» EXERCISE: Of all the lines in the material, how many carry the string "screenshot"? Respond with the number by itself.

[GIVEN RECORDS — start]

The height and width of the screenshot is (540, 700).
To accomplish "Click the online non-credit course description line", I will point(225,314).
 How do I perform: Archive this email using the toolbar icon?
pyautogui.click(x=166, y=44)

[GIVEN RECORDS — finish]
[GIVEN RECORDS — start]

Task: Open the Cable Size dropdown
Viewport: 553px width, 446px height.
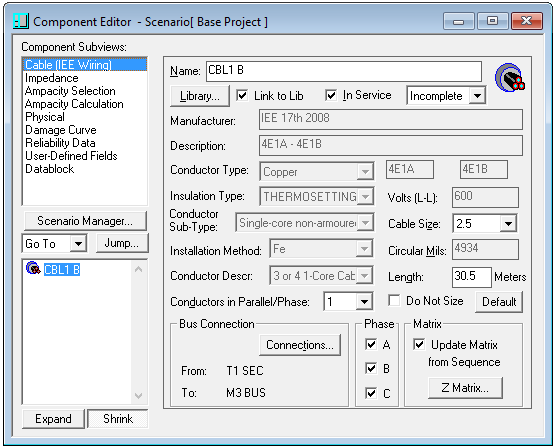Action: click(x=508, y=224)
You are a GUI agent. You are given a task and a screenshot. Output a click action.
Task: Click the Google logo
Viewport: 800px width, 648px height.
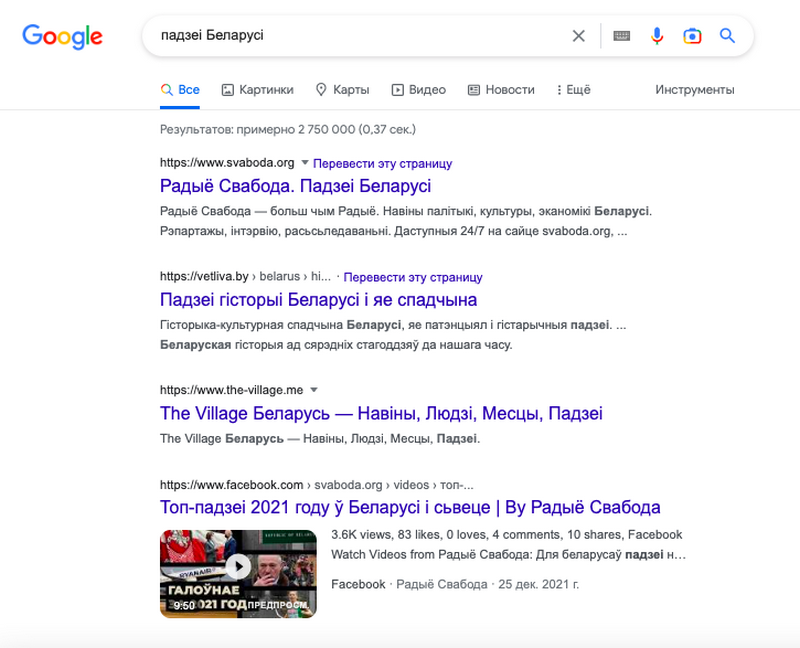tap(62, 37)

[GIVEN RECORDS — finish]

» TASK SOLUTION: 2